PROBLEM TO SOLVE: Reproduce the text of every item below word for word, leaving out all pictures.

SUPPLIED ENTRIES:
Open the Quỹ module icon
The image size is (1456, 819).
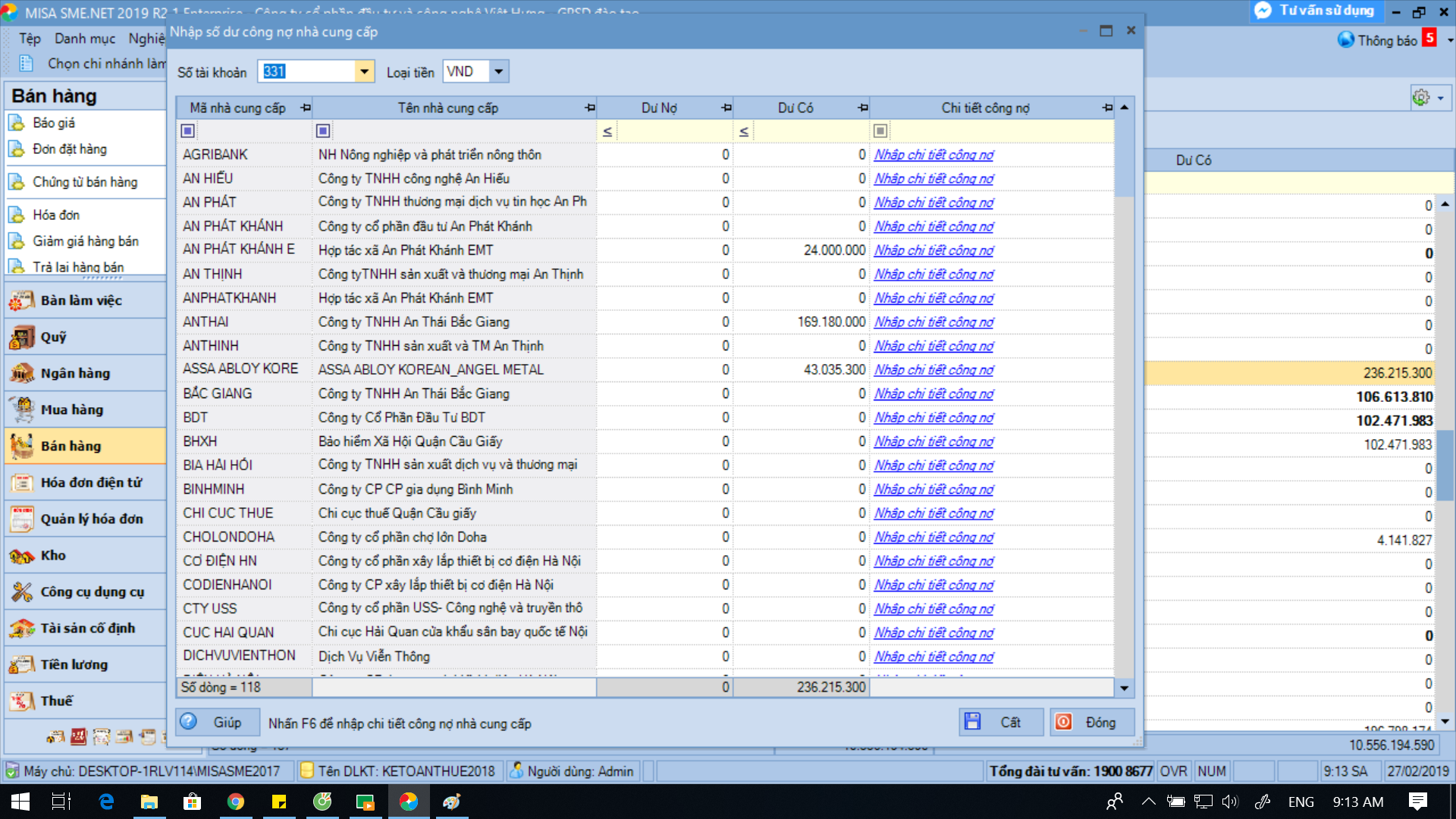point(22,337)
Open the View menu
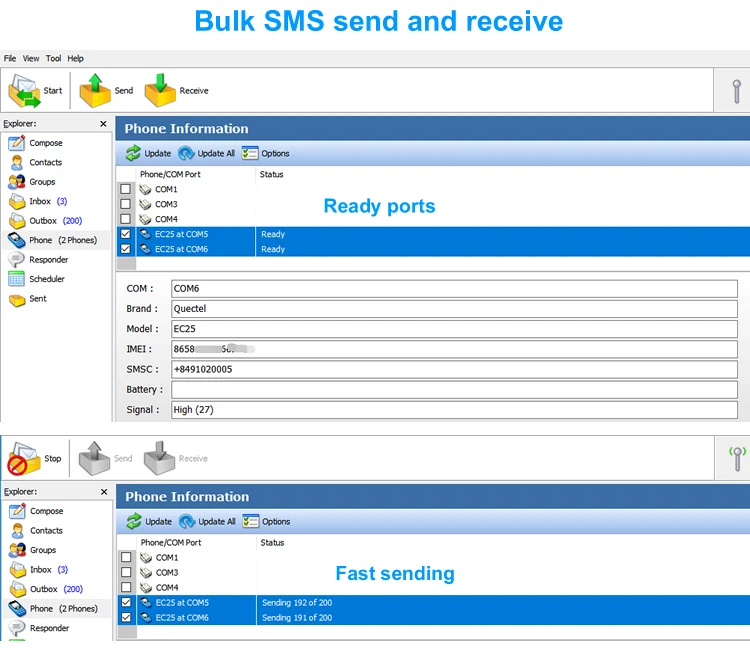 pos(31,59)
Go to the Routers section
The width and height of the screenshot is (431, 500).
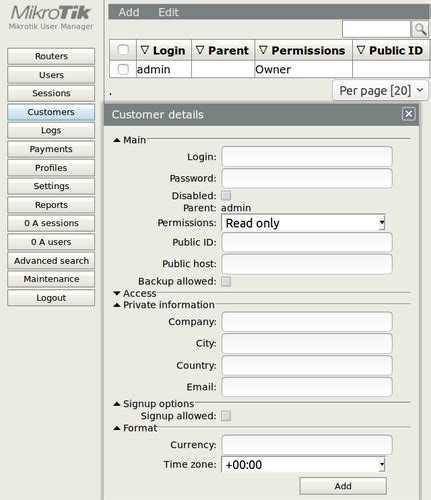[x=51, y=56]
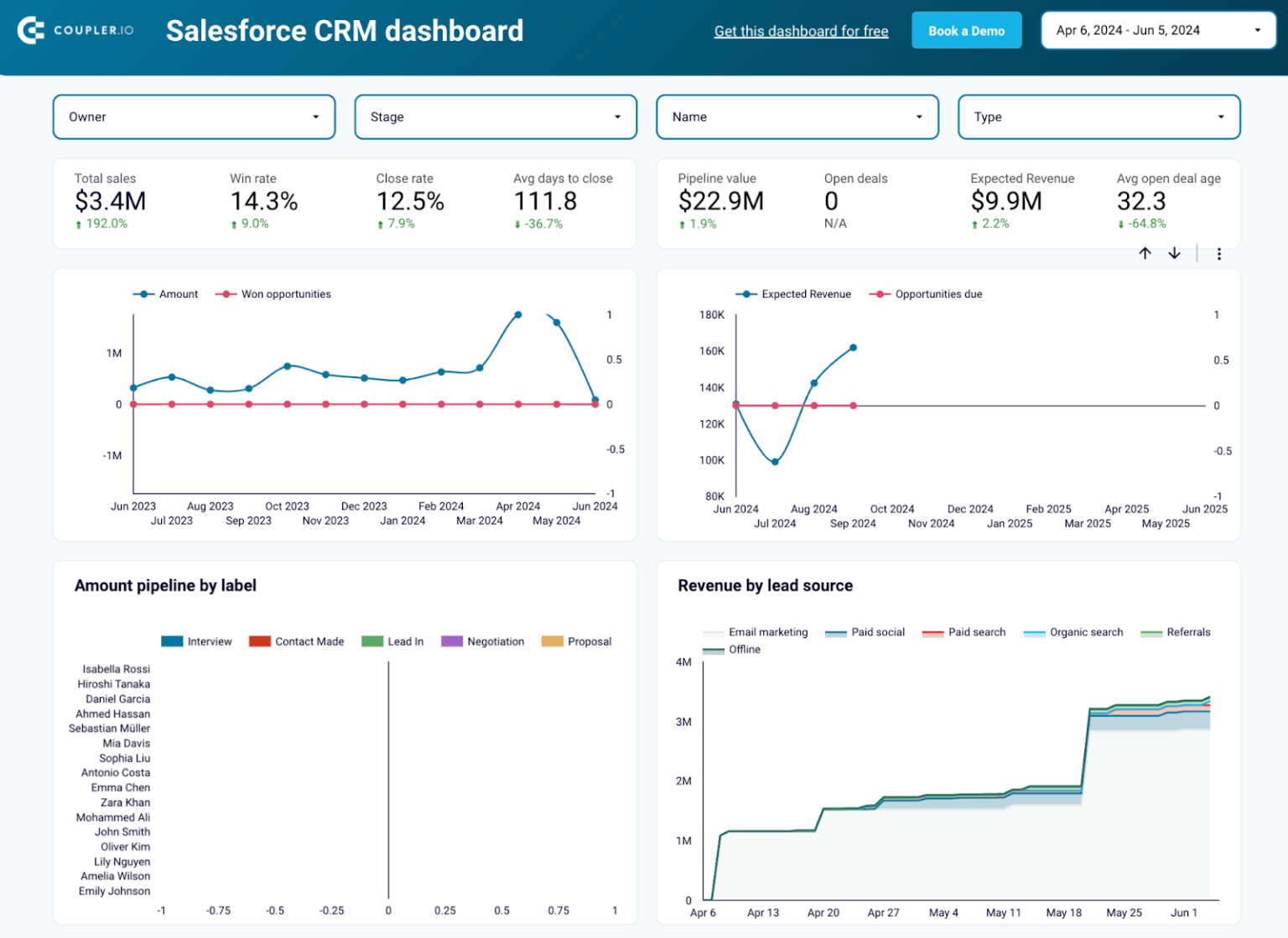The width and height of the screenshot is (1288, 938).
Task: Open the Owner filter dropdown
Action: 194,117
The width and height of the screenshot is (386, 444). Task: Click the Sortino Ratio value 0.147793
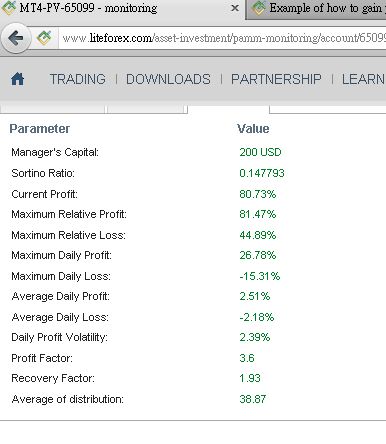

ANSWER FOR THIS EXERCISE:
Open the Quỹ module icon
The image size is (1456, 819).
point(22,337)
Open the View menu
 pos(31,59)
Go to the Routers section
The width and height of the screenshot is (431, 500).
[x=51, y=56]
The width and height of the screenshot is (1288, 938).
Task: Open the Owner filter dropdown
Action: 194,117
The width and height of the screenshot is (386, 444). Task: Click the Sortino Ratio value 0.147793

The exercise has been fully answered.